Yessssssssssss.  Please do think about it. :)

> 
> The point is that the access to such a page is either happening in user
> space or in kernel space with a proper exception table fixup.
> 
> That means a real #PF is perfectly fine. That can be injected any time
> and does not have the interrupt semantics of async PF.

The hypervisor has no way to distinguish between MOV-and-has-valid-stack-and-extable-entry and MOV-definitely-can’t-fault-here.  Or, for that matter, MOV-in-do_page_fault()-will-recurve-if-it-faults.

> 
> So now lets assume we distangled async PF from #PF and made it a regular
> interrupt, then the following situation still needs to be dealt with:
> 
>   guest -> access faults
> 
> host -> injects async fault
> 
>   guest -> handles and blocks the task
> 
> host figures out that the page does not exist anymore and now needs to
> fixup the situation.
> 
> host -> injects async wakeup
> 
>   guest -> returns from aysnc PF interrupt and retries the instruction
>            which faults again.
> 
> host -> knows by now that this is a real fault and injects a proper #PF
> 
>   guest -> #PF runs and either sends signal to user space or runs
>            the exception table fixup for a kernel fault.

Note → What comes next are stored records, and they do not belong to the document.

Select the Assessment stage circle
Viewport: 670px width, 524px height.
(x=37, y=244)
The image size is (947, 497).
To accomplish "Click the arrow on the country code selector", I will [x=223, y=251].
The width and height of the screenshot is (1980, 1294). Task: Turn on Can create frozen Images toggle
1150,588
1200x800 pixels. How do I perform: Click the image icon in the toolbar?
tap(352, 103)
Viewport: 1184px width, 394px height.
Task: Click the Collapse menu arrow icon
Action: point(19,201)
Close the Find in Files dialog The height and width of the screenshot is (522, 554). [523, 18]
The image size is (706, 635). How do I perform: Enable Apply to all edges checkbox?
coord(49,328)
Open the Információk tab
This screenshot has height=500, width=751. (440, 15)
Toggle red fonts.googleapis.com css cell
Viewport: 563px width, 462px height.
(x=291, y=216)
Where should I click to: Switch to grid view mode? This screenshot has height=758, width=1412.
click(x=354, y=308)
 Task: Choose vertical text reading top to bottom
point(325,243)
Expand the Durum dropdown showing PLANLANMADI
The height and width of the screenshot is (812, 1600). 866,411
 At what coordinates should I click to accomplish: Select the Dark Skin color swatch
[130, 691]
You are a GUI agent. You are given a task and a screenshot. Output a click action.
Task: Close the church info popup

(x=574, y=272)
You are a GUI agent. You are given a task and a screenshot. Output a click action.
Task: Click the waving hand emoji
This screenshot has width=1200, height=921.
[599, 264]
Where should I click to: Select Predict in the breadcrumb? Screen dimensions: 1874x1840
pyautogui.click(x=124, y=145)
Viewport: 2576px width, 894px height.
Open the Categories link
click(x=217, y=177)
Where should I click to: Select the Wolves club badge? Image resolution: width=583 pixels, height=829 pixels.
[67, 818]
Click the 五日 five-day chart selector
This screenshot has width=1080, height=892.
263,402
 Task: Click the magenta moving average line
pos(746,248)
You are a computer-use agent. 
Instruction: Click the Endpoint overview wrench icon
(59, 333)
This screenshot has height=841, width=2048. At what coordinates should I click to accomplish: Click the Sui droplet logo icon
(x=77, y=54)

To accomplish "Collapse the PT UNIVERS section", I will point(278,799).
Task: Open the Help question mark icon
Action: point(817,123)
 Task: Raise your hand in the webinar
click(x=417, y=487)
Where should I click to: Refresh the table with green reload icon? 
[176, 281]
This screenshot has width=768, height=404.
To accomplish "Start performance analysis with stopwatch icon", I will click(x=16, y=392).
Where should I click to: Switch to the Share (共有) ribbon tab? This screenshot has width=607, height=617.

Or guest blows up because the fault could not be recovered using #PF.

I can see two somewhat sane ways to make this work.

1. Access to bad memory results in an async-page-not-present, except that,  it’s not deliverable, the guest is killed. Either that async-page-not-present has a special flag saying “memory failure” or the eventual wakeup says “memory failure”.

2. Access to bad memory results in #MC.  Sure, #MC is a turd, but it’s an *architectural* turd. By all means, have a nice simple PV mechanism to tell the #MC code exactly what went wrong, but keep the overall flow the same as in the native case.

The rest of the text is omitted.